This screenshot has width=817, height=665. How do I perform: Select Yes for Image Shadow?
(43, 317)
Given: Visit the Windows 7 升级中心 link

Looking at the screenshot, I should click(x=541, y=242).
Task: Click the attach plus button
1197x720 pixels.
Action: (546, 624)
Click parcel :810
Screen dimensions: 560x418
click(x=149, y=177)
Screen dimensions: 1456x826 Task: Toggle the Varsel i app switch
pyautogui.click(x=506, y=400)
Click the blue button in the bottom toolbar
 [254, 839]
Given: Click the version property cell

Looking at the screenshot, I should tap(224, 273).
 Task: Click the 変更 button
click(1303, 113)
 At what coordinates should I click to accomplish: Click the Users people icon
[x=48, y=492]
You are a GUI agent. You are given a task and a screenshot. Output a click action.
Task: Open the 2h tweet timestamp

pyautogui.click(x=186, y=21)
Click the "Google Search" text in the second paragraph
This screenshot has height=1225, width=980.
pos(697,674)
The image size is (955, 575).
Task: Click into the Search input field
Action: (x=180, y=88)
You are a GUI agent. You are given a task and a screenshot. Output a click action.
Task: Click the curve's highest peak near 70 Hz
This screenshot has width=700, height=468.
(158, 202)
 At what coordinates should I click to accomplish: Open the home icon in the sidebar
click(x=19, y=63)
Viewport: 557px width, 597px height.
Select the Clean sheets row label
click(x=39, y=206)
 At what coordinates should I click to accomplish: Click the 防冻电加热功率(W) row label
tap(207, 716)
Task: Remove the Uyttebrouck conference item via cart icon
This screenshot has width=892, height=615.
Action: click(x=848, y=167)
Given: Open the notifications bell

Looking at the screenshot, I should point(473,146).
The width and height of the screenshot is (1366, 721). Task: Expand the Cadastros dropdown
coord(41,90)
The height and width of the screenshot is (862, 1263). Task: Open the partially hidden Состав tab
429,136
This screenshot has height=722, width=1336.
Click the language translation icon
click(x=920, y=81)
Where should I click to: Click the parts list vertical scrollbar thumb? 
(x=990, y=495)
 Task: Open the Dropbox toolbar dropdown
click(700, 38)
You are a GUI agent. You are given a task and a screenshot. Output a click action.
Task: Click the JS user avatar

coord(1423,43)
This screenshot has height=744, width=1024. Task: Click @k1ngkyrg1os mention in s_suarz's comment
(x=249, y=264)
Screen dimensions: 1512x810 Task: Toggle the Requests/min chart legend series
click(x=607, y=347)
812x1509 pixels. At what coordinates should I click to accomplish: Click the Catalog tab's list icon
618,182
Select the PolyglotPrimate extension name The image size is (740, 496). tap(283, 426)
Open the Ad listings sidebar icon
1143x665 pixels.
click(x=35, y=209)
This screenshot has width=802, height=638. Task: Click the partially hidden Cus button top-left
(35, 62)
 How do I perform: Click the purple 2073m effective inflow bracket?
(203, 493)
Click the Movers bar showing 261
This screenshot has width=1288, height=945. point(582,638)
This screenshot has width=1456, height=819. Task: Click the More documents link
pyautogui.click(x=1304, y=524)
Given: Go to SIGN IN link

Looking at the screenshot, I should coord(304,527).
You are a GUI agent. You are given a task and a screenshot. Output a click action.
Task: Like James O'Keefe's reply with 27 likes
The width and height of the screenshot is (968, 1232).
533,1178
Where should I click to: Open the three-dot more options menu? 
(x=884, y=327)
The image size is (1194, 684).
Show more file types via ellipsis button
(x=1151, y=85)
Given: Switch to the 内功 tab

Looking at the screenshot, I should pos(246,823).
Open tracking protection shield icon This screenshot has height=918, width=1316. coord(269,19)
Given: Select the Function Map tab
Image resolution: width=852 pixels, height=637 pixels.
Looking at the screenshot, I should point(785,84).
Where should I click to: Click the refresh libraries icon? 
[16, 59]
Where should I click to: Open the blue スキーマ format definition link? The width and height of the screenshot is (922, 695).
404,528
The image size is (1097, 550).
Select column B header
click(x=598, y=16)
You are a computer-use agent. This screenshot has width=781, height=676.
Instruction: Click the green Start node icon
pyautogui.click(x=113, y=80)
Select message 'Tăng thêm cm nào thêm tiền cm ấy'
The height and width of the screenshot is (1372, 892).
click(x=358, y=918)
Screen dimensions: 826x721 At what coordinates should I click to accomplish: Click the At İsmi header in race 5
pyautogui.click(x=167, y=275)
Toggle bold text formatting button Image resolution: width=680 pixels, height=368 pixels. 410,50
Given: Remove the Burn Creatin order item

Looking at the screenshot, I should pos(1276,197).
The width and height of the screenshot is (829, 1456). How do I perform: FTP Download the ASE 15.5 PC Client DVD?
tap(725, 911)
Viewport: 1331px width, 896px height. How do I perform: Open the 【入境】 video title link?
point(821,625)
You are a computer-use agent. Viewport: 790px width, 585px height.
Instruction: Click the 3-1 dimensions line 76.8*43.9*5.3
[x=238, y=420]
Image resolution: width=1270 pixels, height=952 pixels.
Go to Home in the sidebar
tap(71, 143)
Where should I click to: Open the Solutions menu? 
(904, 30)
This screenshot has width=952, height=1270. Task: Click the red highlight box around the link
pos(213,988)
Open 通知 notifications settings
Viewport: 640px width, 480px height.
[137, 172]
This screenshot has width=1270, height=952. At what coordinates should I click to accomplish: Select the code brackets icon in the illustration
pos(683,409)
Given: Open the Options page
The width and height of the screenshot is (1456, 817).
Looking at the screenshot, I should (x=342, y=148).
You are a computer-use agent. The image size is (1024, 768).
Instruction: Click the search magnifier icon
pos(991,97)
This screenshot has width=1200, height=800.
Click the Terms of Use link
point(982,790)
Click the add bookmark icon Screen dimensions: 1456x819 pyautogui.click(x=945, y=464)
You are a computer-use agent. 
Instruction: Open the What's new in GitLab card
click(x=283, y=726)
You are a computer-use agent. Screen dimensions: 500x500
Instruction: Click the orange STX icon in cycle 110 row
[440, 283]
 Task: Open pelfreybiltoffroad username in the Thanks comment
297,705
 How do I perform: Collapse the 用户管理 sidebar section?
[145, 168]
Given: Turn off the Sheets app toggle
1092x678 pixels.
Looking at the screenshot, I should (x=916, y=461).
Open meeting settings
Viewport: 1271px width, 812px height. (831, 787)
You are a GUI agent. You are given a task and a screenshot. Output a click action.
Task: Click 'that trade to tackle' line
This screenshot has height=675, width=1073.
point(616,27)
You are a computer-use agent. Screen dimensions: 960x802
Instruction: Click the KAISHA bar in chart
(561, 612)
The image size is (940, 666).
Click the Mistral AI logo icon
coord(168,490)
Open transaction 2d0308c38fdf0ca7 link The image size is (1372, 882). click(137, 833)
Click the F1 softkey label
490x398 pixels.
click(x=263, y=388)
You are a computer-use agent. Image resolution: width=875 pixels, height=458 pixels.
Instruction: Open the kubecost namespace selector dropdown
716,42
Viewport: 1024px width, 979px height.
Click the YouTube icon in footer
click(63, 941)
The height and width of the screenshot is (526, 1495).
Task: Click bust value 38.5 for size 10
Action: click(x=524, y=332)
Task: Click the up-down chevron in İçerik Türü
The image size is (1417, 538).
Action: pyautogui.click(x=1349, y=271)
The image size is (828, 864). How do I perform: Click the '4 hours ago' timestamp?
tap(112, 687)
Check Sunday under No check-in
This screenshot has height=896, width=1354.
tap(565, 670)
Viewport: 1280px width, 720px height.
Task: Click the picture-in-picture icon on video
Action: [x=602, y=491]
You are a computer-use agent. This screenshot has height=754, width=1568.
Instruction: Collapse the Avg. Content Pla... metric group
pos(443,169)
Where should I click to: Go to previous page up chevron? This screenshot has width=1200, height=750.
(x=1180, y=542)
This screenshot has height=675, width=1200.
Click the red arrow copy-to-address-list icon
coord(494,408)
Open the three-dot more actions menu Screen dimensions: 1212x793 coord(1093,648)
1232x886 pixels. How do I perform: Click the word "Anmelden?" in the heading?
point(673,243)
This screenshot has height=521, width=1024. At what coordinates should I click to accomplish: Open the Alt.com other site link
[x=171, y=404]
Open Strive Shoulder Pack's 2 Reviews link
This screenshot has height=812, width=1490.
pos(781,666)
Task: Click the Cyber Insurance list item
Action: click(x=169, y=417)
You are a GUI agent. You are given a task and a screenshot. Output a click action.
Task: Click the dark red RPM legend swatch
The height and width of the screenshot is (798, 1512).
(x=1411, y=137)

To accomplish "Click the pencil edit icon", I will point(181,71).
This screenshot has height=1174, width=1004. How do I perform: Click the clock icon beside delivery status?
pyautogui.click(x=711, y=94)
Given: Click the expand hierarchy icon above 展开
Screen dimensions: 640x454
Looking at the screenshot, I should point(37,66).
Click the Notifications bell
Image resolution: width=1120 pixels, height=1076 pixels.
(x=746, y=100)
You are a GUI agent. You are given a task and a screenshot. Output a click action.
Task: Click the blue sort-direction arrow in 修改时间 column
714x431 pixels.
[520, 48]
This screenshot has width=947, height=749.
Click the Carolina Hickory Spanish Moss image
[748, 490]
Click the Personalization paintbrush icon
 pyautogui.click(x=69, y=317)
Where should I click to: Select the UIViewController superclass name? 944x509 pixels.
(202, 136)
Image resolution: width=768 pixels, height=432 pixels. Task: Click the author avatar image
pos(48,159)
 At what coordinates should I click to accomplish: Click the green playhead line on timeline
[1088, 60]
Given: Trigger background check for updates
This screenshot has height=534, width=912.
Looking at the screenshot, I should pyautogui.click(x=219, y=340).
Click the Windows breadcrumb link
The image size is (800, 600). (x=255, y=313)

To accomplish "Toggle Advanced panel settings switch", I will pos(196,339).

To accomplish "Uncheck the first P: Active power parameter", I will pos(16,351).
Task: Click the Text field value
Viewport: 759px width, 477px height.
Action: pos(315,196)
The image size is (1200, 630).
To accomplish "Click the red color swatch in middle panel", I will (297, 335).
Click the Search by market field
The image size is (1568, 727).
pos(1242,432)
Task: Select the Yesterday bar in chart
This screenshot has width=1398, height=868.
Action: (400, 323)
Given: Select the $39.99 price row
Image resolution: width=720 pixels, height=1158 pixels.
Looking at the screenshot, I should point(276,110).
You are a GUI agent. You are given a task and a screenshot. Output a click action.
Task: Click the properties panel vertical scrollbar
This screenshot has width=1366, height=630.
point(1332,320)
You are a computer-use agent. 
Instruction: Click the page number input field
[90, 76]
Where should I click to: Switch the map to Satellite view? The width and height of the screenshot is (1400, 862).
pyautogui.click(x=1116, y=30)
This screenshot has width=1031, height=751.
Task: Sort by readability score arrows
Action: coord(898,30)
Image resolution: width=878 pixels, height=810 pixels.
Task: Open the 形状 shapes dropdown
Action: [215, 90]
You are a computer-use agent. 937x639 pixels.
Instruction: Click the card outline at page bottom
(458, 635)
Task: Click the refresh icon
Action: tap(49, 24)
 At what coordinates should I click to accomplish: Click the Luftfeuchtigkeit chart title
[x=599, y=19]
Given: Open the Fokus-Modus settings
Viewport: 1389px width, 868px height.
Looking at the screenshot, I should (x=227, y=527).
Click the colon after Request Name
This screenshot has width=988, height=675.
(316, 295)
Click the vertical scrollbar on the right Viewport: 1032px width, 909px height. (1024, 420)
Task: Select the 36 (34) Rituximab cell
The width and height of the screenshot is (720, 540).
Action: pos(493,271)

-------

● WORK TO COMPLETE: Rewrite the lines from the first one through the line containing "click(x=149, y=177)", replacing "link" with "hyperlink" and leaving everything else unchanged.

● RESULT:
This screenshot has width=817, height=665. How do I perform: Select Yes for Image Shadow?
(43, 317)
Given: Visit the Windows 7 升级中心 hyperlink

Looking at the screenshot, I should click(x=541, y=242).
Task: Click the attach plus button
1197x720 pixels.
Action: (546, 624)
Click parcel :810
Screen dimensions: 560x418
click(x=149, y=177)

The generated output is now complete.